Department of Homeland Security and Intelligence Community officials are working to tailor information sharing expectations with industry in the hopes of prioritizing data protection efforts to thwart future cyber threats.
Solidifying private sector partnerships to scale up sharing of data priorities and building threat intelligence confidence with internet service providers (ISPs) and cyber security industry are critical steps for the federal government, according to panelists at Tuesday’s Symantec [SYMC] government symposium.
“If we develop closer partnerships and information creation and sharing relationships with those entities, maybe we can start to stop things and see things before they actually get into asset systems that we’re most concerned about,” said Jeanette Manfra, assistant secretary of DHS’ National Protection and Programs Directorate, during her keynote address.
DHS needs improved data sharing to ensure it can best protect the critical infrastructure it oversees, according to Manfra.
The department hopes to find private sector partners interested in providing analytics and sensor data that can be turned into automated alerts when threats are detected in critical infrastructure systems.
“We’re looking for more and more companies to share their conflicts and their understanding that’s aligned with this understanding of critical infrastructure functions,” Manfra said. “When we talk about information sharing, we’re really trying to understand what are your critical functions…how can we the government understand what that is. Can we boil it down into indicators and can we automate as much as possible those alerts off of those indicators?”
Michael Daniel, who leads the threat sharing forum Cyber Threat Alliance for cyber security companies including Symantec, McAfee and Fortinet [FTNT], believes the federal government must first establish set priorities for information partnerships.
“We’ve been asking the wrong people to share the wrong information. We keep asking most businesses to consume and share threat intelligence like they’re Symantec, like they’re a big cyber security company,” Daniel said during his panel. “Not surprisingly, for most businesses it’s very hard to do that.”
A delineation should be made where cyber security companies and ISPs focus on providing specific threat information, and the rest of participating private sector partners share intelligence information on their relevant business operations.
Daniel pointed to Cyber Threat Alliance’s platform for its members to transfer data at speed and scale. He believes non-cyber specific industry should have their own platform to share information with the government, and receive data in a manner that is more easily processed.
“We have to make a shift in our mindset, change the way we’re going about doing intelligence sharing. Who are we asking to share, what and when? And move that in a direction where we bifurcate it and have the elements that can really focus and make the sharing relevant directly to the needs of businesses. That will make for a much more efficient, effective use of our information sharing,” Daniel said.

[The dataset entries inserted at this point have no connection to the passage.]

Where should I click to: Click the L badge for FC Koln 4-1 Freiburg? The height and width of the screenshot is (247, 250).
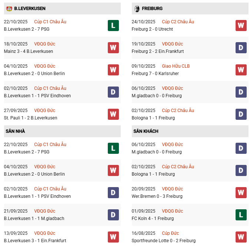click(241, 215)
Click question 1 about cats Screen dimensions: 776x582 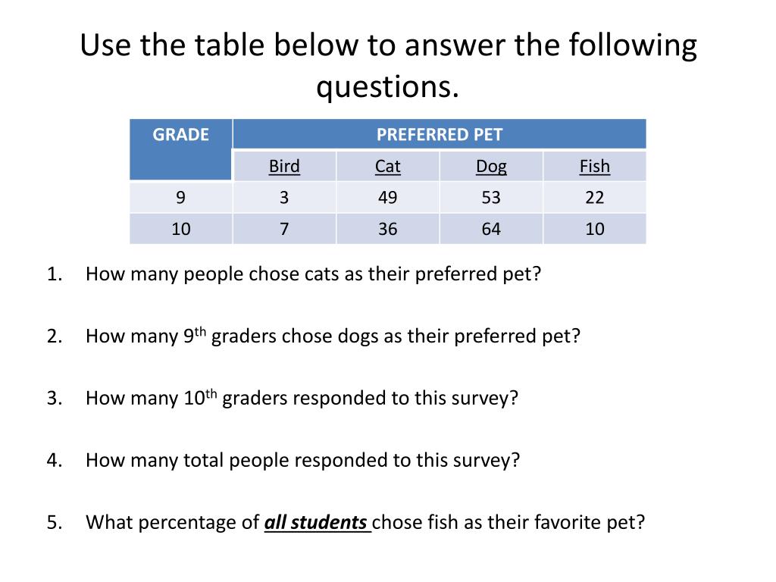(314, 274)
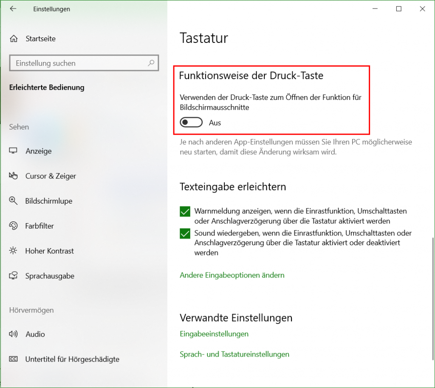This screenshot has width=435, height=388.
Task: Open Sprachausgabe using its speech icon
Action: (x=14, y=276)
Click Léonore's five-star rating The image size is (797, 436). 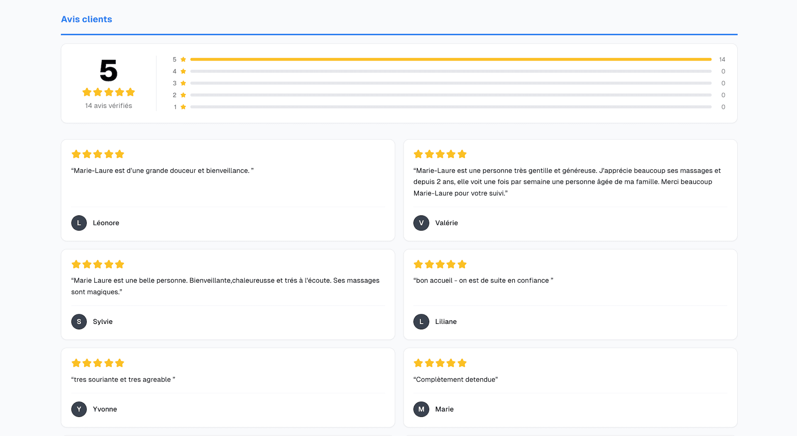coord(98,154)
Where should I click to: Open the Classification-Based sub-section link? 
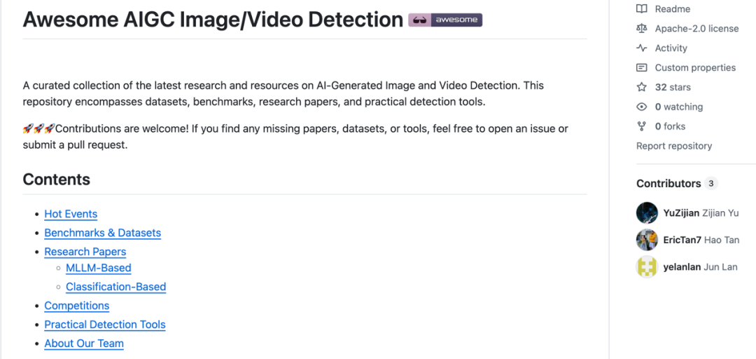(116, 287)
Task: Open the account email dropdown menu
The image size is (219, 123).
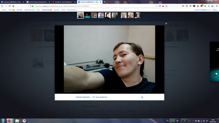Action: [202, 10]
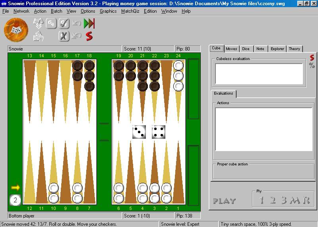318x227 pixels.
Task: Click the reject double X cube icon
Action: pos(64,37)
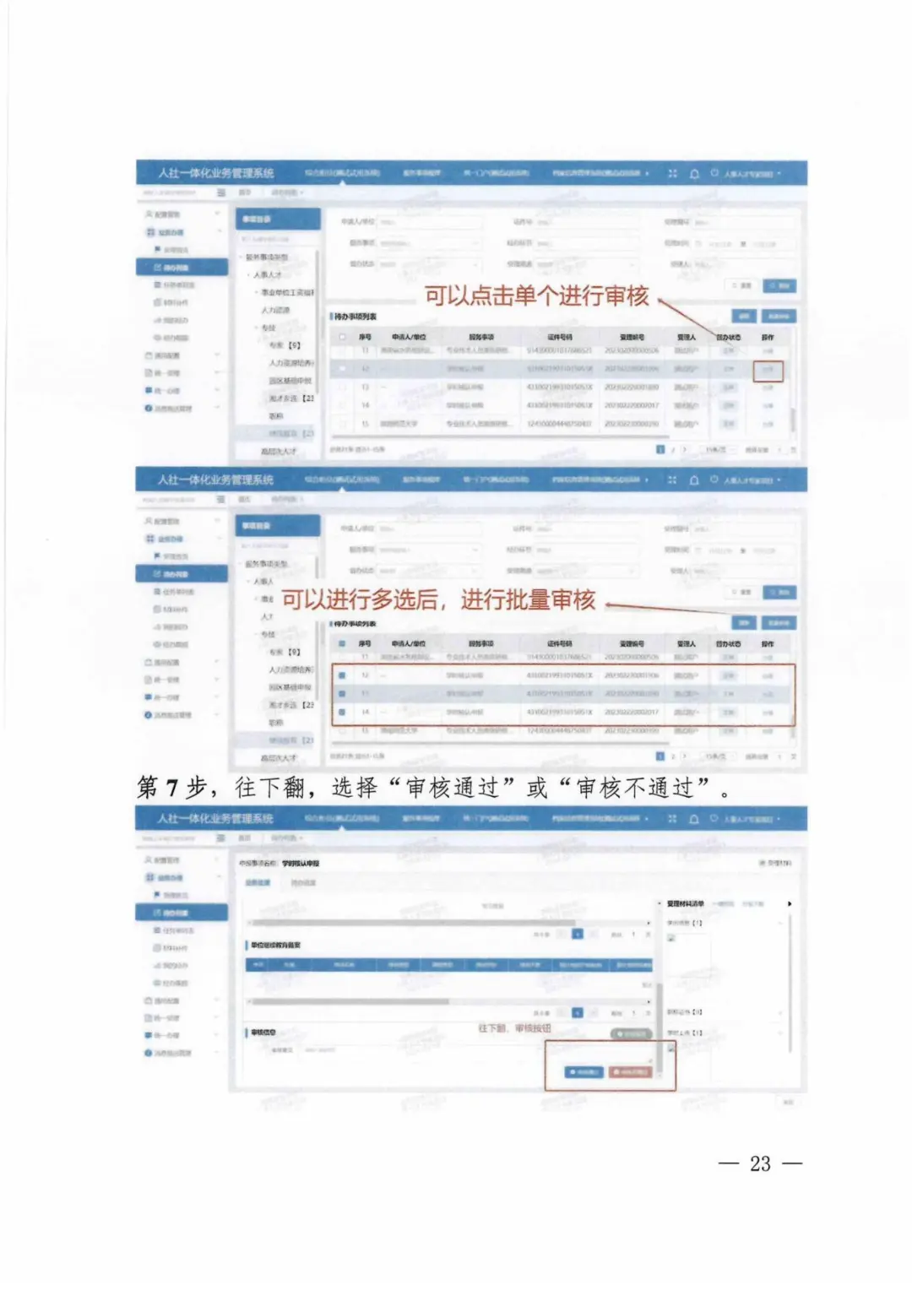Image resolution: width=912 pixels, height=1290 pixels.
Task: Click the red-boxed review link in row 12
Action: 768,370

Intelligence Community officials are also pushing the need for specificity with sharing information to combat increasingly complex cyber threats.
Sue Gordon, deputy director for the Office of the Director of National Intelligence, urged industry members to not have reservations about sharing sensitive data regarding their operations.
Industry partners may be more tentative regarding the increased risk of handling critical data to the federal government, but IC officials are assuring proper protection of the information according to Gordon.
“[Industry] has much greater awareness of what’s going on inside your network. You have a really interesting collective fence catching a lot of activity that you’re seeing that we don’t,” Gordon said during her keynote address. “We know that the private sector has data that would be useful in combination with ours. The data industry has is incredibly more voluminous and is much more specific.”